== TO DO ==
Retype the data below exactly; skip every image.

--*--

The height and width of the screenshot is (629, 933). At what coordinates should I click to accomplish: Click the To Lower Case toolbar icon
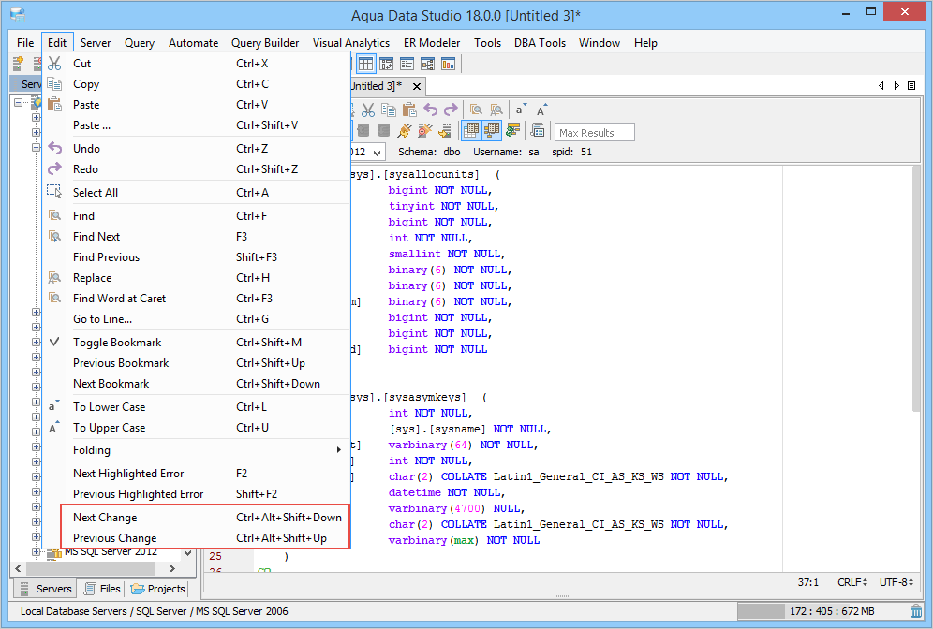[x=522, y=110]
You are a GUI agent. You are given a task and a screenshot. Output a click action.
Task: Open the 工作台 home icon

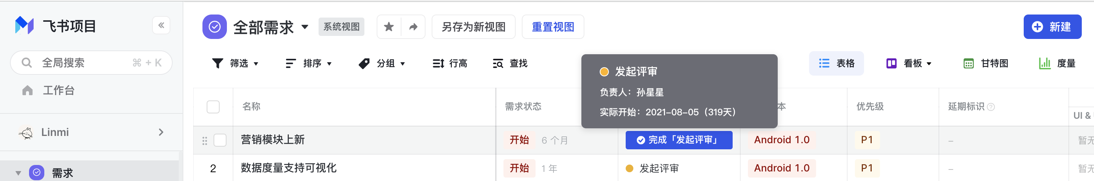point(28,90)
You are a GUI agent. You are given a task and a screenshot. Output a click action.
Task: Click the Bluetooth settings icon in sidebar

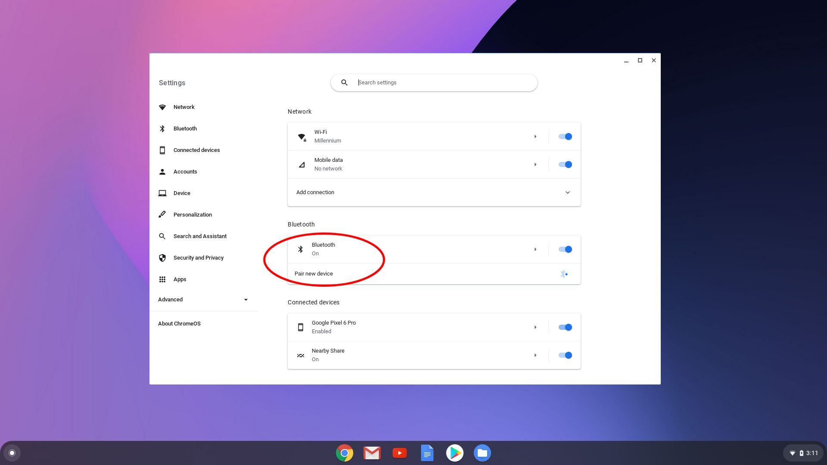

--*--

== OUTPUT BELOW ==
The height and width of the screenshot is (629, 933). At what coordinates should I click to accomplish: Click the To Lower Case toolbar icon
[x=522, y=110]
You are a GUI agent. You are given a task and a screenshot. Output a click action.
Task: Open the 工作台 home icon

point(28,90)
You are a GUI agent. You are given a task and a screenshot. Output a click action.
Task: Click the Bluetooth settings icon in sidebar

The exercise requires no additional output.